There’s no question: Marvel Comics has made great strides forward in its inclusion of LGBT characters. To give just two examples from the past couple years: the wedding of Northstar, Marvel’s first openly gay superhero, became a heavily promoted X-Men event in 2012; and by the end of Kieron Gillen and Jamie McKelvie’s 2013 revival of Young Avengers, it was revealed that every character on the team (save possibly one) was bisexual or gay.
But to get to this point, Marvel has traveled along a fairly long and bumpy road. And we don’t need to look back as far as the 80s, to when Bruce Banner was almost raped by a pair of stereotyped homosexuals, to find examples. For while nothing as reprehensible as that one story may have emerged from Marvel in the past decade, the 2000s nonetheless had plenty of ups and downs for LGBT representation.
I should emphasize that this piece is by no means intended to be an exhaustive history of LGBT representation at Marvel in the 2000s (there’s plenty more to cover; I fully admit that my write-up does short shrift to LGBT-positive books like Runaways and X-Statix), nor is it intended to bash the company as failing in that regard. Take it as my highlight reel of this period, and as a reminder that there’s always further to go to truly live up to a commitment to diversity.
2003: Gays Go West
In spring 2003, Marvel launched a new miniseries for its adults-only MAX line, reviving its fairly obscure 1950s Western hero The Rawhide Kid. Written by Howard Stern writer Ron Zimmerman and drawn by original Rawhide Kid artist John Severin, the series had a surprising and controversial twist: the Kid would be depicted as gay.
Can you spot the subtle Freudian imagery here? You may have to look closely.
But this series was hardly a historically realistic depiction of the Old West, or of what life might have been like for a closeted gay man in that setting. Instead, Zimmerman’s take favored broad, anachronistic comedy, with the Kid depicted as a standard-issue “fabulous” gay character from a TV sitcom, the novelty being the juxtaposition of these tropes with his gunfighting prowess (and the locals’ obliviousness to his sexuality):
While some critics of the miniseries undoubtedly would have preferred a different sort of gay character, the fact that Marvel was featuring a gay man as the protagonist of his own miniseries was nonetheless a significant step forward.
Much more problematic, though, was the book’s inclusion in the adults-only MAX line: unlike most other MAX books, it lacked any sort of graphic violence, profanity, or explicit sexuality. The troubling implication - which later became more than implication, as we’ll see below - was that its focus on a gay protagonist was reason in itself to give the book the equivalent of an “R” rating.
Somewhat surprisingly, Marvel published a sequel miniseries, The Sensational Seven, in 2010. This time, they thankfully had the sense to publish the book outside the MAX line.

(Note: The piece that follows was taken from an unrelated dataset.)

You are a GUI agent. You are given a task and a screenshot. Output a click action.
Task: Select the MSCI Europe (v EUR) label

2003: Wolverine Outs the Punisher
Garth Ennis’ early-2000s Punisher run, befitting its author’s known dislike of superheroes, became notorious for its occasional stories where Frank Castle violently humiliates characters including Spider-Man and Wolverine; in a classic story involving the latter, the Punisher not only shoots Wolverine in the crotch with a shotgun, but immobilizes him by running him over with a steamroller.

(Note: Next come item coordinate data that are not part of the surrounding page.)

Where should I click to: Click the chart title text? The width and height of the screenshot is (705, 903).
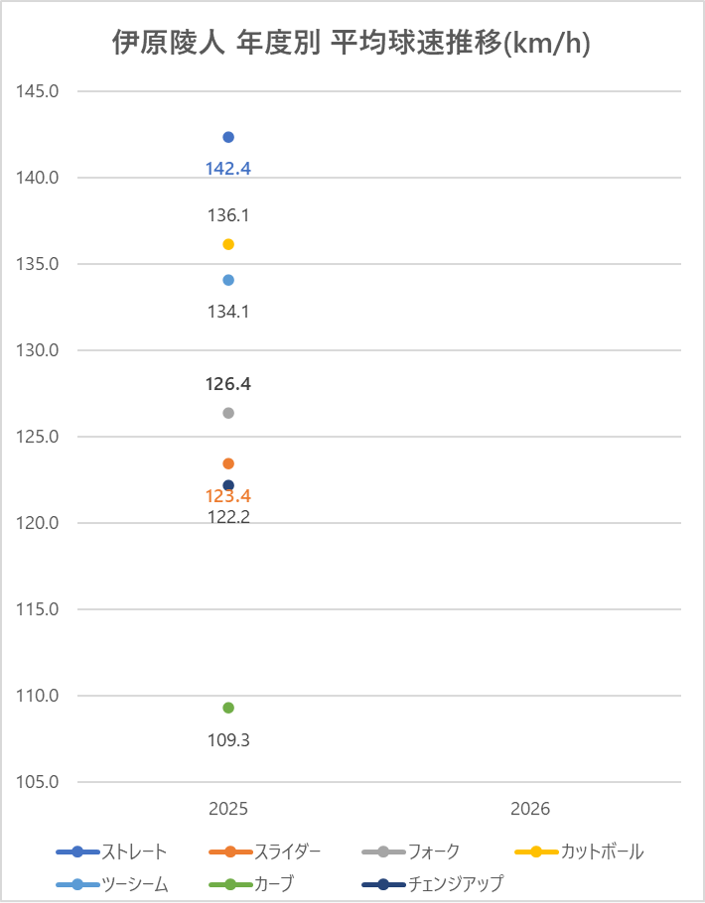click(x=350, y=45)
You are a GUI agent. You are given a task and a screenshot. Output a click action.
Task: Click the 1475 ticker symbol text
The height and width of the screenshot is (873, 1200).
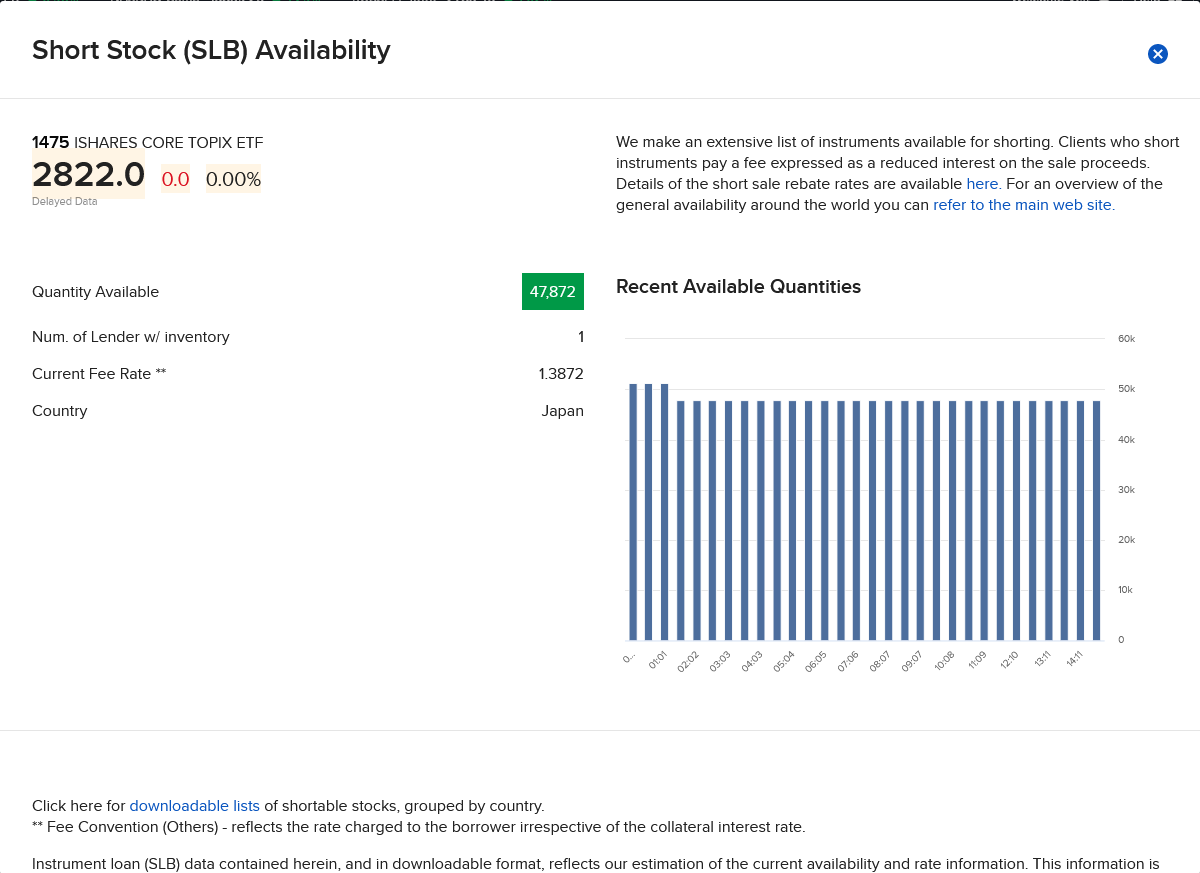click(x=51, y=142)
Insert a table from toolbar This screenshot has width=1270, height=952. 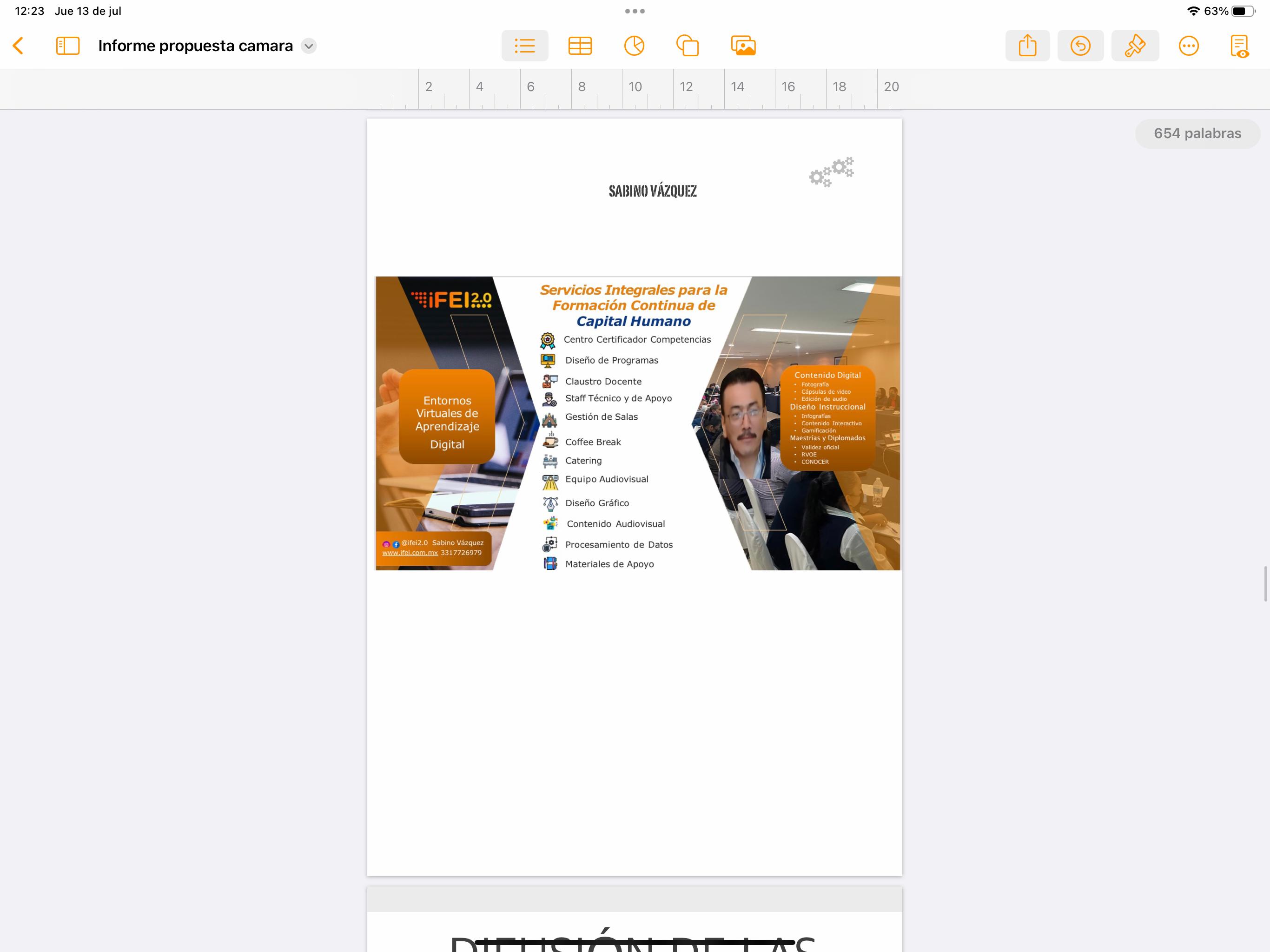click(580, 46)
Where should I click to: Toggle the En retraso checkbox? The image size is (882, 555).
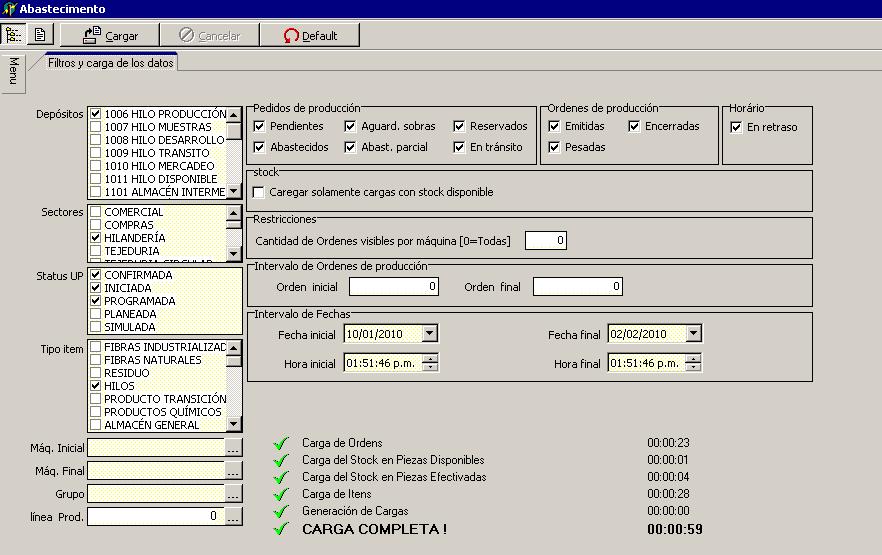point(737,127)
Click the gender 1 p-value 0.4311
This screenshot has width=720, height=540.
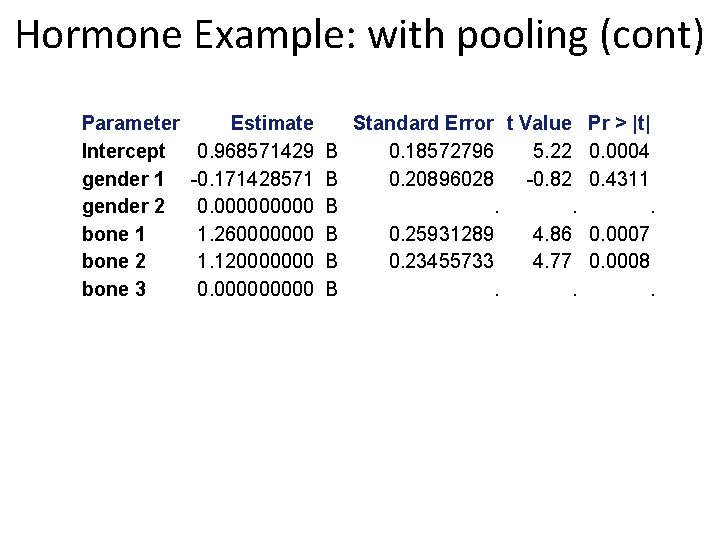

So, in 2003’s Wolverine #186, how did writer Frank Tieri get his revenge? Not just by having Logan physically defeat the Punisher, but through a much more personal humiliation: outing him as a closeted gay man. With bodybuilding magazines.
Mercifully, this story has never been referenced again, to the best of my knowledge.
2003: The X-Men Gay Teen Suicide That Almost Was
Wow, 2003 is proving to be a surprisingly dense year for this piece, huh?
That year, Marvel launched a new New Mutants series by husband-and-wife writers Nunzio DeFilippis and Christina Weir. Loosely in keeping with the premise of the original 80s series, the book introduced a new bunch of teenage mutants as students at the Xavier School for Gifted Youngsters.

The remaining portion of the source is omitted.